Gemini Pro vs Gemini Flash: Which is more accurate?
In my Udemy course, I tried to extract the outcome for a VAERS report using both Gemini Flash and Gemini Pro (latest).
class RecoveryStatus(Enum):
Yes = "Yes"
Recovered = "Yes"
Recovered_With_Treatment = "Yes"
No = "No"
Recovering = "No"
Resolving = "No"
Recovering_With_Treatment = "No"
Unknown = "Unknown"
class Explanation(typing.TypedDict):
matching_sentence_if_any: str
explanation: str
class Symptom(typing.TypedDict):
symptom_value: str
symptom_recovery_status: RecoveryStatus
class PatientInfo_v5(typing.TypedDict):
recovered_from_all_symptoms: RecoveryStatus
recovered_from_all_symptoms_explanation: Explanation
symptom_list: list[Symptom]
Here is how it works:
- the LLM first needs to extract the full list of symptoms that the patient experienced
- then it has to extract the outcome for each symptom
- the worst outcome among all the symptoms should be selected
- Y = Yes, N = No, and U = Unknown
I first tried using Gemini Pro and got pretty poor accuracy on this task.

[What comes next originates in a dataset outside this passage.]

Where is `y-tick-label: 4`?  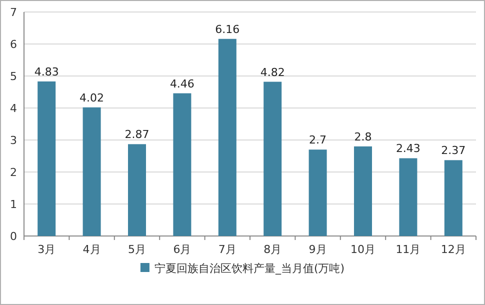
y-tick-label: 4 is located at coordinates (14, 108).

Surprisingly, even though Gemini Flash is supposed to be a “less powerful” model (which means it is both cheaper and faster!) it comfortably outperformed Gemini Pro for this particular task.
So I ended up creating the course chapter using Gemini Flash.
This is why one of my 10 tips for improving LLM accuracy is to also test the less powerful models from the same vendor.
While you may not get the same results, it is still a good idea to set up a quick test to figure out which LLM is most accurate for your specific task.